Both end at the ICI: the per-step RoutingTableStartDma issued by EmitRoutingCode carries the DMA descriptor whose routing field is resolved by the installed per-link table. The schedule supplies the (src_ptr, dst_ptr) per step/direction; the route table supplies the multi-hop link path for that descriptor. See ICR Node-Fabric DMA and NF Descriptor for the descriptor layout, and the ICI fabric section for the DMA layer.

1.2 The generator class hierarchy

The resilient route table is produced by a small class family rooted at an abstract RoutingTableGenerator. A factory chooses the concrete generator from the routing mode; the resilient generator is one of several *Topology implementations of a shared InitRouteSolution / GetStaticPath(s) interface.

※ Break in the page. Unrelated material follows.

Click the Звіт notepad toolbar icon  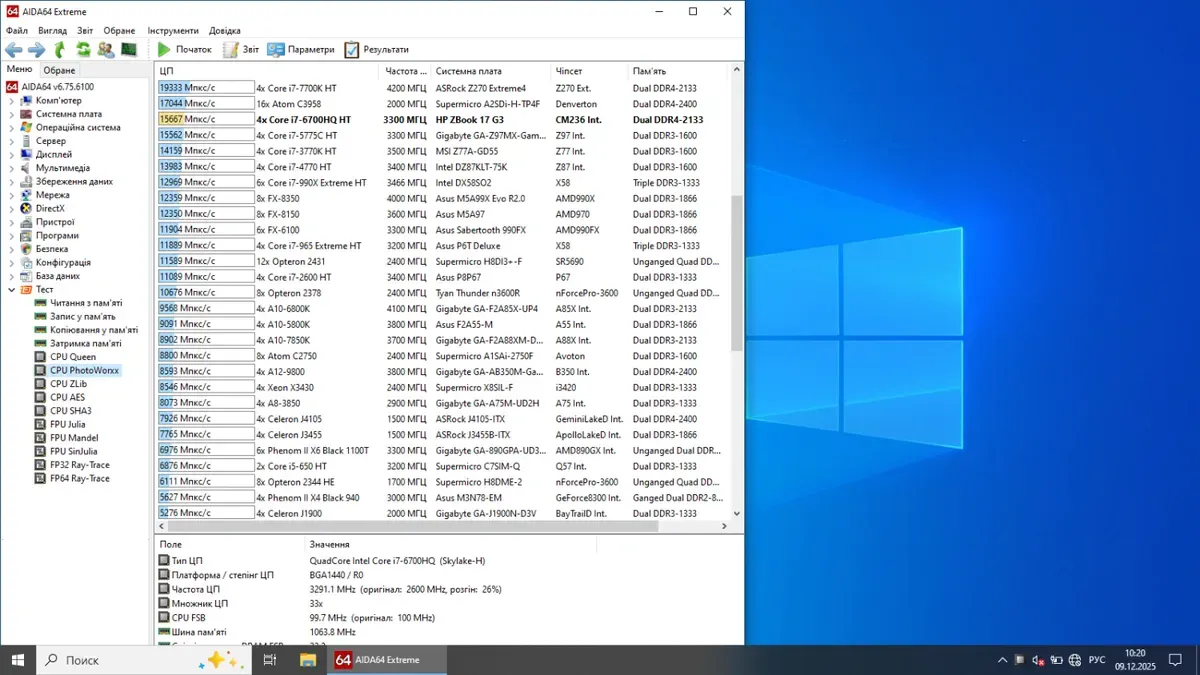pos(230,49)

RoutingTableGenerator (abstract)              0x1fbd72e0 (ctor) / GeneratesDeadlockFreeTables 0x1fbd5f60
  ├─ RoutingTableGeneratorFactory
  │     ├─ CreateGenerator        0x1fbd3dc0   ── selects the concrete generator
  │     ├─ IsNHopRouting          0x1fbd3fa0   ── classic N-hop routing mode
  │     └─ IsLimitedIciRouting    0x1fbd3fe0   ── limited-ICI-routing mode (net_router schedule)
  ├─ ParallelRoutingTableGenerator            0x1fbd4ae0 (ctor)
  │     ├─ Generate                0x1fbd4b60  ── parallel route-table build
  │     ├─ CreateUnicastRoutingTables 0x1fbd5340/ CreateSrcDestUnicastRoutingTables 0x1fbd5640
  │     └─ RouteTargetCache::{GetPath 0x1fbd42c0, PopulatePath 0x1fbd4360, PopulateLinks 0x1fbd4680}
  └─ *Topology  (own InitRouteSolution / GetStaticPath(s)):
        ├─ Topology::{InitRouteSolution(base), GetStaticPath 0x20bf7820, GetStaticPaths 0x20bf78c0}
        ├─ ResilientToroidalTopology::{InitRouteSolution 0x1fbdf8a0, GetStaticPath 0x1fbe1ce0, GetStaticPaths 0x1fbe1e20}
        └─ TwistedTorusTopology::{InitRouteSolution 0x20b3f7c0, GetStaticPath 0x20b407c0}   (see ../twist/overview.md)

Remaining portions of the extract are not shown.